How do I host my own PrivateGPT?
Many individuals are interested in creating their own ChatGPT with private access and sovereignty. Let's take the example of the largest GPT3.5 model, gpt-3.5-turbo, which is trained on approximately 17TB of text data and contains around 175 Billion parameters. However, running such a model can be expensive, as estimated by Tom Goldstein in December 2022.
Although optimization of models, and faster hardware advancements (H100) have occurred since then, it's essential to consider the costs of running large models. Additionally, newer models like GPT4, with 10x more parameters (1.7 Trillion) and data, are continuously emerging.
For those building their AI models, using pre-trained, open-source models like Meta's LLaMA2 could be a cost-effective option. Although not an exact comparison, using Tom's estimation logic, a model like LLaMA2 with 40% of ChatGPT's size and 1% of the daily queries (e.g., 100k) might cost around $400 per day on Azure, assuming the same $3 per hour rate from December 2022.
What's the difference between training and inferencing?
AI comprises two main aspects: training and inferencing.
Training involves using diverse data to create a model, while inferencing entails using the model to generate predictions or responses.
ChatGPT (gpt3.5) is known to have used 10,000 GPUS (A100) and several months to train. For small companies, using off-the-shelf, pre-trained models and running inferencing is a more cost-effective option. However, medium and large companies may want to train their models and can consider renting compute resources from hyperscalers or GPU cloud companies.
Training typically requires significant GPU memory, while inferencing can be accomplished on more modest hardware, including CPUs. Larger and more real-time inferencing use cases might require higher-end, or specialized hardware like GPU's.
Do I need to upgrade my network?
NVIDIA promotes InfiniBand for networking, especially with A100 and H100 chips that work optimally with this technology. While InfiniBand creates a networking fabric to pool chips using NVSwitch, it also has some downsides, such as being proprietary and expensive.
When evaluating networking options, consider your use case and the way GPUs work. For example, NVIDIA GPUs can be bought with PCIe or NVLink connectivity, and NVSwitch allows for interconnecting nodes.
To keep things simple, networking choices can range from;
10-100G for 1-16 GPUs using PCIe
100G/200G+ for 16-60 GPUs using NVLink
200/400G+ for 100+ GPUs requiring the fastest speed and lowest latency.
Note: Be sure to consider availability of networking gear before deciding a path for upgrading or augmenting your existing network as the networking supply chain is still very lumpy for high demand components.
While InfiniBand has its keen followers and vocal opponents, there are ongoing efforts by companies like Arista, Cisco, Broadcom, AMD, and Intel to compete with InfiniBand through the Ultra Ethernet Consortium (UEC).
Expect products based on UEC standards to be available in 2024.
Can I use my existing CPU's?
While AI infrastructure primarily focuses on specialized hardware like GPUs, FPGAs, and ASICs, don't overlook the role of general-purpose CPUs.

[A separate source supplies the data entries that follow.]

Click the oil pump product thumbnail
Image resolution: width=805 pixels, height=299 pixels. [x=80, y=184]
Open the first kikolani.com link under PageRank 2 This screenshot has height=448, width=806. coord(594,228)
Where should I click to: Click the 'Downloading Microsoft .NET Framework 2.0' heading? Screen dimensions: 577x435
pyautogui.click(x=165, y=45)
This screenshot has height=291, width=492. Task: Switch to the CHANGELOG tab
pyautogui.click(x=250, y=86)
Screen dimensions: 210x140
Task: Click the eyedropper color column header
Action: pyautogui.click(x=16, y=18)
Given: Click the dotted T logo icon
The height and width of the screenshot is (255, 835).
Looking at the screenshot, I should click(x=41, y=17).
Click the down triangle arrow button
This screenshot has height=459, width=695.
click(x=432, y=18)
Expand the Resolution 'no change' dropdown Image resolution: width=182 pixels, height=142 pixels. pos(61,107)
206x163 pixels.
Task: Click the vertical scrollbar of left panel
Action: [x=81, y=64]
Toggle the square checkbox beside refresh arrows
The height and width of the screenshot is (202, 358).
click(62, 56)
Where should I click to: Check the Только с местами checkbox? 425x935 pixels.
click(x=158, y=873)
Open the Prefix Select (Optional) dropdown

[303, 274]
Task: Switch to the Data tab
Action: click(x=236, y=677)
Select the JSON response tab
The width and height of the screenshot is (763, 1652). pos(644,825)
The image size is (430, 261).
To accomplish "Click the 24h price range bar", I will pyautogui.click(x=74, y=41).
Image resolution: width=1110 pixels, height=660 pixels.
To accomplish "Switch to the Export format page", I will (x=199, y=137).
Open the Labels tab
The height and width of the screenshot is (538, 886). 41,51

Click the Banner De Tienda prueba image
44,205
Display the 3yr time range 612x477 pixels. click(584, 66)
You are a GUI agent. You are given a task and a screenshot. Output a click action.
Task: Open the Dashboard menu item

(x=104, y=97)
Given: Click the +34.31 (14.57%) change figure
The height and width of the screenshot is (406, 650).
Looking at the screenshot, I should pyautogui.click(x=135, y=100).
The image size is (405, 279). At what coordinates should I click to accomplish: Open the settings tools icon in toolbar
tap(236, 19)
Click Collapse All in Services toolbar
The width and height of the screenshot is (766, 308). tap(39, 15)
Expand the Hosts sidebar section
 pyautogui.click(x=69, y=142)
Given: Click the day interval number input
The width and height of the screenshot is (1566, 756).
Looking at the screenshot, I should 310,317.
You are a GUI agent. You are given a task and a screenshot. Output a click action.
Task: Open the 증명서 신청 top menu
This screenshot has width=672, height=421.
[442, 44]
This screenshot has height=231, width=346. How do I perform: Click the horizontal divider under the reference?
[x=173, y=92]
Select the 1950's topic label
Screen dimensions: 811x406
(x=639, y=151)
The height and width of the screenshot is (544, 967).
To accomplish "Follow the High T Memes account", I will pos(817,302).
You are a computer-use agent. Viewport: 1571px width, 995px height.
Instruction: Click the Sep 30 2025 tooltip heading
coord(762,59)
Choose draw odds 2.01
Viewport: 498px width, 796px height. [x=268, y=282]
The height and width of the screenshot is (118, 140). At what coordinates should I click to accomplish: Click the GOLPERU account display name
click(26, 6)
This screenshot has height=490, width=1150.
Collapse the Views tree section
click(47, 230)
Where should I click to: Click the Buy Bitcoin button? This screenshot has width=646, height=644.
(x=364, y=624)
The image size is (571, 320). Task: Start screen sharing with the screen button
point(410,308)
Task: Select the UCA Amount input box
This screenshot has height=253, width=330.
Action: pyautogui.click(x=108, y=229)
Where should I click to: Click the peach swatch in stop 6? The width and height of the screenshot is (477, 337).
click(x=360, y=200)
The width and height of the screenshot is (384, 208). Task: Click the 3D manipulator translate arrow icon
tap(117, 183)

Existing CPUs can be utilized to support AI infrastructure, performing tasks such as dataset aggregation, querying, hosting value-added AI services, or running some inferencing.
Although CPUs are less efficient than GPUs, FPGAs, and ASICs in terms of performance per watt, they remain important components in an AI setup.
Summing it up, hosting your own AI models involves careful consideration of factors such as cost, hardware capabilities, networking, and the role of CPUs. New, and updated models are released frequently, as are efforts to optimize for less costly, more available hardware. Qualcomm have announced they are working with Meta to optimize LLaMA2 to enable on-device AI which will flow through to Android phones next year, and MLC-LLM can run natively on your iPhone today.
As AI technology progresses, staying informed and optimizing your approach will be crucial for a successful implementation.